There’s so much wrong with this that it’s difficult to locate a reasonable starting-point.

Numbers, by themselves, tell no story at all.  If numbers were conceivably capable of telling a story, it would be a considerably incomplete story, giving a distorted picture of reality.

The end result of these finance presentations shenanigans is an overall level of mediocrity and outright bad presentations.  If firms want nothing more than a group discussion about a handout, with the only thing distinguishing the  “presenters” from the audience is that they are standing, then so be it.

It may be useful.  It may be boring.  It may be morale-building.  It may be team-destroying.  It may be time-wasting.

But whatever else it is, it is not a business presentation.

“Cut ’n’ Paste”

This is the heinous data dump that all of us inevitably see.  PowerPoint slides crammed with data in tiny, unreadable font.

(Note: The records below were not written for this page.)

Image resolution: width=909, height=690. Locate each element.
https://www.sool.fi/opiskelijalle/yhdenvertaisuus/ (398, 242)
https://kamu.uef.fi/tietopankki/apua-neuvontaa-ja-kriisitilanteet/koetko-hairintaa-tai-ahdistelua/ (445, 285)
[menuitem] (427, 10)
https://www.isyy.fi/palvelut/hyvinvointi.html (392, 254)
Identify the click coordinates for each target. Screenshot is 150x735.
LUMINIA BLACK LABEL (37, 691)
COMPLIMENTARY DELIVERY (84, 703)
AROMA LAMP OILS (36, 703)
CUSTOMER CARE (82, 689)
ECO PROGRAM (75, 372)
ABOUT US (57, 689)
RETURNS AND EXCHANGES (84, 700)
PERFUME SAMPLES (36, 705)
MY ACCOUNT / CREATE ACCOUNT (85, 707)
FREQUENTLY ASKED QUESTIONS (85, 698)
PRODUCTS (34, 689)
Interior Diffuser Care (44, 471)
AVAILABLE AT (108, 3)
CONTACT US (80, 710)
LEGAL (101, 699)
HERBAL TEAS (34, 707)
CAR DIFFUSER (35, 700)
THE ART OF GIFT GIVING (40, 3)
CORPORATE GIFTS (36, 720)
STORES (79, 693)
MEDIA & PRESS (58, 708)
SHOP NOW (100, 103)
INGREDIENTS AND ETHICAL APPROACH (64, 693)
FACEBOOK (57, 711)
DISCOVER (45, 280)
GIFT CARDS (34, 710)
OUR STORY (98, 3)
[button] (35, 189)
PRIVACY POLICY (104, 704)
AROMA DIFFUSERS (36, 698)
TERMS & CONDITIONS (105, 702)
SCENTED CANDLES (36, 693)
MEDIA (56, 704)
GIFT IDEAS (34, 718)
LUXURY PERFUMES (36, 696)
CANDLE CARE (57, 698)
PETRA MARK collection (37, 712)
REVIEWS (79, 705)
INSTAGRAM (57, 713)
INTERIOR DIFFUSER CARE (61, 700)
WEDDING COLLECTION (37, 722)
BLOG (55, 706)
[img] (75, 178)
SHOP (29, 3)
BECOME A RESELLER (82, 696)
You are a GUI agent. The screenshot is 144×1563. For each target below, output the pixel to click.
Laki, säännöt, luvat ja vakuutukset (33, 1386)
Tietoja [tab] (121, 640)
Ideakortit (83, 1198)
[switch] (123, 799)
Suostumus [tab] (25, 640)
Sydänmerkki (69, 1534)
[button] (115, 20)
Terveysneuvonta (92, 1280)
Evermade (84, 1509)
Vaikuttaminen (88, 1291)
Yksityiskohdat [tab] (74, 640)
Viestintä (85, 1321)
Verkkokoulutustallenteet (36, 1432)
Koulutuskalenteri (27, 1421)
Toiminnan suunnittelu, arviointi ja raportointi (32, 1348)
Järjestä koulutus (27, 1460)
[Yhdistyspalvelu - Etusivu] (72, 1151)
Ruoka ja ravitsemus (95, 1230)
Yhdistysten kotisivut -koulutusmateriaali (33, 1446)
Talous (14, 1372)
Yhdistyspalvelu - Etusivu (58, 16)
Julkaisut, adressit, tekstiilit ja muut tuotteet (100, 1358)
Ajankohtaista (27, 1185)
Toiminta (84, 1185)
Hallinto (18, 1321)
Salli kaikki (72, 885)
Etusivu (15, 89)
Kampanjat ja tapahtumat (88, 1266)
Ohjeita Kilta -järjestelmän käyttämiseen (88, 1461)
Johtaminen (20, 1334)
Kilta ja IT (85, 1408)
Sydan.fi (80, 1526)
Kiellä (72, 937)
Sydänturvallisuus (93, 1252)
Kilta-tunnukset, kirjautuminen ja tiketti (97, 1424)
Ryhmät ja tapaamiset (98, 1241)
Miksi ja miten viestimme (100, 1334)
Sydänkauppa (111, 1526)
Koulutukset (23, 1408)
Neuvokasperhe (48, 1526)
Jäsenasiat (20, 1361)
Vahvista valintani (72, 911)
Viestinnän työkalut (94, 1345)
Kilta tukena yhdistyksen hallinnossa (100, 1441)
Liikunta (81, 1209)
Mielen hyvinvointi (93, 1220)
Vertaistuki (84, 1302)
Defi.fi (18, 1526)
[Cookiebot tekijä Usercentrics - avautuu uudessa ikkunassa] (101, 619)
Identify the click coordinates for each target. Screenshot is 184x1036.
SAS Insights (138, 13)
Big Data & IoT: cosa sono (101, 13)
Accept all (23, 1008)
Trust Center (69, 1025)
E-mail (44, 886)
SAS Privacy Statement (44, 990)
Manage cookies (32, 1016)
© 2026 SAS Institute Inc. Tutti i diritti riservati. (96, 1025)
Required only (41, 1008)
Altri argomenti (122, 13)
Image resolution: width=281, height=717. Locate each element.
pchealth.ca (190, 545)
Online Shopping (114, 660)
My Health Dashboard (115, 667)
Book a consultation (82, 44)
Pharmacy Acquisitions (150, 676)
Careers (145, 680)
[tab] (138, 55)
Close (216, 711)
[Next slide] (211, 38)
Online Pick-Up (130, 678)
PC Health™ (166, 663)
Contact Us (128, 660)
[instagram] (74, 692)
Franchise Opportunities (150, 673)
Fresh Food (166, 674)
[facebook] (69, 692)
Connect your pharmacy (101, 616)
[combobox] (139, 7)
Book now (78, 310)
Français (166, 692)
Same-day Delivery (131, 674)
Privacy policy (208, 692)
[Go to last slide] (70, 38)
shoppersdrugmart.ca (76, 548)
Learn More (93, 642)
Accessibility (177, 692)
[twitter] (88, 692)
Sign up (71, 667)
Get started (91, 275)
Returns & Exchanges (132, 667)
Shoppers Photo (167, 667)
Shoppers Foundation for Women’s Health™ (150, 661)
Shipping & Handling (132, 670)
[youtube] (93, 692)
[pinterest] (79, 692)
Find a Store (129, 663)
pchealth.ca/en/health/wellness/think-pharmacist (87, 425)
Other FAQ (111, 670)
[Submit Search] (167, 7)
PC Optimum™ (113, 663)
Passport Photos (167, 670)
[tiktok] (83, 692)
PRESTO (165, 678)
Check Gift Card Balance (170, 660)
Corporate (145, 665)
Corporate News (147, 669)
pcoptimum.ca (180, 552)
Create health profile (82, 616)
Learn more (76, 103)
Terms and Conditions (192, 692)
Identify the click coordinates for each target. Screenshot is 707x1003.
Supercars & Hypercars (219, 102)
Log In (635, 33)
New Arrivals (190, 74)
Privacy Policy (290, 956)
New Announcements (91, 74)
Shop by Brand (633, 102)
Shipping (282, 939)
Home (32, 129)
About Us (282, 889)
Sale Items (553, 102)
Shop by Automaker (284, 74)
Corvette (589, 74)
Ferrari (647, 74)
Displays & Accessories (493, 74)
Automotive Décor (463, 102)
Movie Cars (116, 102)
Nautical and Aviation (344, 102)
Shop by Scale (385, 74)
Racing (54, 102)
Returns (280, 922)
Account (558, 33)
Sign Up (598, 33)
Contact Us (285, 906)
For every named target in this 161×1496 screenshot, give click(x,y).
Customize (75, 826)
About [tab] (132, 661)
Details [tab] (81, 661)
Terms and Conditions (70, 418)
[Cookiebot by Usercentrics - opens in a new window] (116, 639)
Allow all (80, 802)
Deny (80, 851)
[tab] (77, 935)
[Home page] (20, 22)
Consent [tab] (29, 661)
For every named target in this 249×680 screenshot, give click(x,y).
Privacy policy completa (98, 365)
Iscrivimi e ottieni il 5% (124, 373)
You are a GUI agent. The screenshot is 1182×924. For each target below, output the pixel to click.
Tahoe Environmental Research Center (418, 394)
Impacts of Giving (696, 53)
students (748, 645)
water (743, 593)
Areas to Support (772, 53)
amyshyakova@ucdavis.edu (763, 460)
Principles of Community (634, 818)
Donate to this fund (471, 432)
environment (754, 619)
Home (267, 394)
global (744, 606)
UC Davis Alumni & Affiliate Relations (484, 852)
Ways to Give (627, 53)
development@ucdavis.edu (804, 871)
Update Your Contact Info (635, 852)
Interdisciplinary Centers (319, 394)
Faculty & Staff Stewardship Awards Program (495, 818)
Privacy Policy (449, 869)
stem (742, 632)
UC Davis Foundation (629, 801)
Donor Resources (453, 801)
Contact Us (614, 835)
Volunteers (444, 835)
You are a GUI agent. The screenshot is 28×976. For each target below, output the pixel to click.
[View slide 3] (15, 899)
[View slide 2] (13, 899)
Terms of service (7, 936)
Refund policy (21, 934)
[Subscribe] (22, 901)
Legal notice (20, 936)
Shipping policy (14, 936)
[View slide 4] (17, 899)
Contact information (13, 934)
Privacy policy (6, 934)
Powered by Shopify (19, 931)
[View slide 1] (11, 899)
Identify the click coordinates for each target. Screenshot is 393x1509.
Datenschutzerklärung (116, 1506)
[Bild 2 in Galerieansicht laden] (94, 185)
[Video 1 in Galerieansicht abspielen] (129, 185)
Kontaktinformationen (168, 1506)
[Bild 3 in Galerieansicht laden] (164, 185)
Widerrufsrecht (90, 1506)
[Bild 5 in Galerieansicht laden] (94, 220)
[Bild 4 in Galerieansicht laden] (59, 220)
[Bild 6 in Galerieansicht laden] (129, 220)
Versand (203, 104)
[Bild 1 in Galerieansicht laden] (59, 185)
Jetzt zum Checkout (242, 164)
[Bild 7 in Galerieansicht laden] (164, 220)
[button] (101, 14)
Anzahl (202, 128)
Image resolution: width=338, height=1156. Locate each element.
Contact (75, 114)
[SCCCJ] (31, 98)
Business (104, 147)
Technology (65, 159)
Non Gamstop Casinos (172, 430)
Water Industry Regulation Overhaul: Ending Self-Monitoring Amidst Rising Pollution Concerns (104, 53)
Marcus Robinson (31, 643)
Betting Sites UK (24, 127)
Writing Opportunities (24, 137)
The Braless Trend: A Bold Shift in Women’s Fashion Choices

The display of these heinous slides is accompanied by a sweep of the arm and the awful phrase:  “As you can see . . . ”   The cause of this pathology is the rote transfer of your written report to a PowerPoint display, with no modification to suit the completely different medium.  The result?

Slides from Hell.

The Good News

In every obstacle exists an opportunity.

Because the bar for finance presentations is so low, if you invest your presentations with the powerful principles that apply to all business presentations, your own shows will outstrip the competition by an order of magnitude.  This, of course, implies that your content is rock-solid.  It should be.  Your ratio analysis, your projected earnings, your sophisticated modeling should all reflect the superb finance education you have received.

But how you present that content is the key to presentation victory.Finance Presentations can bestow personal competitive advantage

All of the presentation principles that we discuss here apply to finance presentations, particularly the parsimonious display of numbers and the necessity for their visual clarity.  If anything, finance presentations must be more attentive to how masses of data are distilled and displayed.

A situation statement must be given.

A story still must be told.

Your analysis presented.

Conclusions must be drawn.

Recommendations must be made.

And external factors must be melded with the numbers so that the numbers assume clarity and meaning in an especially powerful 3D presentation.

If you do the above, and nothing more, then your finance presentations will outshine the hoi polloi with ease.

But if you delve even more deeply into the masterful techniques and principles available to you, learning to use your tools skillfully, you can rise to the zenith of the finance presentations world precisely because you are part of the tiny minority who seizes the opportunity to deliver an especially powerful presentation.